El acto fallido de ser feliz
(O el ser humano es el único animal al que no le basta ser feliz, escribe Houellebecq)

Continúa su viaje desde España hasta Francia en compañía de su joven pareja japonesa, con la que vive una relación de desengaño, asco y profunda desgana. Y es entonces cuando decide desaparecer, convertirse en un ser errático que se mueve por diversos hoteles  y comarcas de una Francia convulsa y premonitoria, al encuentro de mujeres a las que amó y amigos de juventud. Y de todos ellos se deduce el fracaso de vida o la dolorosa incapacidad de ser feliz: el alcoholismo de Claire, la actriz que nunca llegó a ser actriz; el abandono y la decadente vida de su amigo aristócrata Aymeric; la vida solitaria y apartada de la única mujer con la que fue feliz, Camille ... Todos han fracasado de alguna forma, todos perdieron la oportunidad o fueron traicionados por la que una vez fue su opción de ser felices. Planea, sobre ese vacío de vidas y suerte de desgracias, la idea de que el ser humano es el único responsable en esos actos de destrucción que van minando la existencia. Y que si en algún momento fue capaz de acariciar la fórmula de la felicidad, no tarda en rebelarse contra esa felicidad en unos actos u omisiones conscientes o inconscientes que la destruyen. 
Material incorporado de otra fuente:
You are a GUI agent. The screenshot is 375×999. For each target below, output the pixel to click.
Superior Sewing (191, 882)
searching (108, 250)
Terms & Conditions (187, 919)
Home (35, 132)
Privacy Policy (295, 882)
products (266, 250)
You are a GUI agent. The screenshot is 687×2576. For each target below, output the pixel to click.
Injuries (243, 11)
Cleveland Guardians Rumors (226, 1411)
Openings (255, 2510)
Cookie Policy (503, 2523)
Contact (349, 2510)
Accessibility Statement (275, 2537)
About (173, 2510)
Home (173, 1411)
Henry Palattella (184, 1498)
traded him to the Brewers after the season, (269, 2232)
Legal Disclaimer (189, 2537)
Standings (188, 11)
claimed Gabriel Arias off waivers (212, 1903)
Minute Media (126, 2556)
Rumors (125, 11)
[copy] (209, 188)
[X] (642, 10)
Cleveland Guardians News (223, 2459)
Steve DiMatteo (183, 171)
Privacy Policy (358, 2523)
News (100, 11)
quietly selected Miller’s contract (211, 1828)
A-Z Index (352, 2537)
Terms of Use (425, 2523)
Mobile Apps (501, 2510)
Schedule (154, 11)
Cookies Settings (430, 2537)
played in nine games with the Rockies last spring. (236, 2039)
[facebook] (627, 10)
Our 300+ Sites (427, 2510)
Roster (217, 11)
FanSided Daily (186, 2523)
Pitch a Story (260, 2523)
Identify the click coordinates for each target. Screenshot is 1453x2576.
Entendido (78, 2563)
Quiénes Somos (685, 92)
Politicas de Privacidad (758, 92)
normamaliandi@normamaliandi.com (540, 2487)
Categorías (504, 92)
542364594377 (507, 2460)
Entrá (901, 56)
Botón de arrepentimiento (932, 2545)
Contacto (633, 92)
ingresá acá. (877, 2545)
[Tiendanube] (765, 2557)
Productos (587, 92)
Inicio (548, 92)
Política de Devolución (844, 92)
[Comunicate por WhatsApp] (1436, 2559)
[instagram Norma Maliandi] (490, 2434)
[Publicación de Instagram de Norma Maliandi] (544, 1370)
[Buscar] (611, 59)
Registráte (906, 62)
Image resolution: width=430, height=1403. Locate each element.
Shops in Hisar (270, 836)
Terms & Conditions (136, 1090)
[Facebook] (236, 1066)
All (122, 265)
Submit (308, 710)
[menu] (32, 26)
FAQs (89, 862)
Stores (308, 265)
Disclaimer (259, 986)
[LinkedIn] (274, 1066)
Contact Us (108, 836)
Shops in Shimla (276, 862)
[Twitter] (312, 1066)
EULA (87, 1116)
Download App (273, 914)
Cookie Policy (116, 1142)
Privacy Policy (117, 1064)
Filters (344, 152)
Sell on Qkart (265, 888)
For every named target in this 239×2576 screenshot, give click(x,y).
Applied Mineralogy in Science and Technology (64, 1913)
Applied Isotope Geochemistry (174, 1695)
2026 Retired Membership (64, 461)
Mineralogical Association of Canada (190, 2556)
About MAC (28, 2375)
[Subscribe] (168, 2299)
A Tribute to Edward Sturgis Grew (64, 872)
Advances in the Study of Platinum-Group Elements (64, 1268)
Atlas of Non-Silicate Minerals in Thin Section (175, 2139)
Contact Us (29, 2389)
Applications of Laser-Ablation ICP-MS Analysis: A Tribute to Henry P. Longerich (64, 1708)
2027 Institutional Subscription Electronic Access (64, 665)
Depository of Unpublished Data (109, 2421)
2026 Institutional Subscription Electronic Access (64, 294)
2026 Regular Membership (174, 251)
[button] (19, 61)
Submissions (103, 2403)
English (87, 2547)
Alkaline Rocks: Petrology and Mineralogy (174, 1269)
Labrouste (Houellebecq) es descarnado en cuestiones de sexo, de zoofilias, de prostitutas, de jovencitas, en afirmaciones sobre lo que buscamos o no las mujeres cuando amamos a los hombres o follamos con ellos (o follan con nosotras), indiferente o despreciativo (un corazón endurecido) cuando habla de pederastia, de los ganaderos y agricultores, de la inmigración, de la decadente Europa, del fracaso de organismos internacionales... Es incisivo, hiriente y baboso hasta la náusea, esa misma náusea que es su personaje. Pero tantas veces es náusea, tantas veces Houellebecq lo salva de la condena con algún giro que apela a nuestra compasión. Florent-Claude Laubrouste es un personaje agónico, esa agonía que llamamos los sanitarios en ascensor, que se hunde y resurge en el agua en busca de una tabla de salvación, tabla de salvación que una dosis diaria de Captorix; esos 20 mg que le ayudan a soportar la desoladora incapacidad de ser feliz.

Al hilo del final, el ser humano ha creado signos con los que comunicarse, códigos complejos, los ha sabido interpretar y ha resuelto jeroglíficos indescifrables, pero deja de manifiesto su incapacidad para entender aquellas señales que la vida le ofrece a su paso.